[DATA FOR THIS TASK — start]

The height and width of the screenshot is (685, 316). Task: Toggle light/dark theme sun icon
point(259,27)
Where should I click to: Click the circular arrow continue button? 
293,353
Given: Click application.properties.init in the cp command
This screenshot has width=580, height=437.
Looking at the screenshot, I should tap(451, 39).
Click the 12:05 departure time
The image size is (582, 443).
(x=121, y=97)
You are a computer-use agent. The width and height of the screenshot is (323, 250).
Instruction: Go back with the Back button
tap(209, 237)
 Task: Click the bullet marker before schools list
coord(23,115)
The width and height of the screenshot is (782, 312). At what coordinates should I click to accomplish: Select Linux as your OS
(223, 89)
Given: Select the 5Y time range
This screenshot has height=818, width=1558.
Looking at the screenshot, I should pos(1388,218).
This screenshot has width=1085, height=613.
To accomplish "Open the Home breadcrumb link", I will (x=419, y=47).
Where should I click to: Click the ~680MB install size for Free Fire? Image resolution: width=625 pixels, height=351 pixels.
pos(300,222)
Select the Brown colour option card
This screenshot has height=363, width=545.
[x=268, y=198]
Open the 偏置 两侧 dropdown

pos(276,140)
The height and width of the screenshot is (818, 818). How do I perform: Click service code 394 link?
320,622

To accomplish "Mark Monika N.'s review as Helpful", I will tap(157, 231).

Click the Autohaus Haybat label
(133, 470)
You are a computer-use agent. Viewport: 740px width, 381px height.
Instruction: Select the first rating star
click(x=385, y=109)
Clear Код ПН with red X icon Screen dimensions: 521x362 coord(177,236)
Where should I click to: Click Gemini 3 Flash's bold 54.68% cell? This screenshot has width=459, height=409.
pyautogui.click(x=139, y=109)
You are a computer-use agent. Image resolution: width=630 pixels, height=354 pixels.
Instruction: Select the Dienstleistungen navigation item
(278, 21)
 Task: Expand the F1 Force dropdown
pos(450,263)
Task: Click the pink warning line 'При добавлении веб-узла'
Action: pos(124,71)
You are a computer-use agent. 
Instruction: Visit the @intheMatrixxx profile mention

[DATA FOR THIS TASK — finish]

ACTIVITY – The answer consists only of the lines from the one containing "Where should I click to: Click Gemini" to the end of the records, each written out exactly.

EXERCISE RESPONSE –
Where should I click to: Click Gemini 3 Flash's bold 54.68% cell? This screenshot has width=459, height=409.
pyautogui.click(x=139, y=109)
You are a computer-use agent. Image resolution: width=630 pixels, height=354 pixels.
Instruction: Select the Dienstleistungen navigation item
(278, 21)
 Task: Expand the F1 Force dropdown
pos(450,263)
Task: Click the pink warning line 'При добавлении веб-узла'
Action: pos(124,71)
You are a computer-use agent. 
Instruction: Visit the @intheMatrixxx profile mention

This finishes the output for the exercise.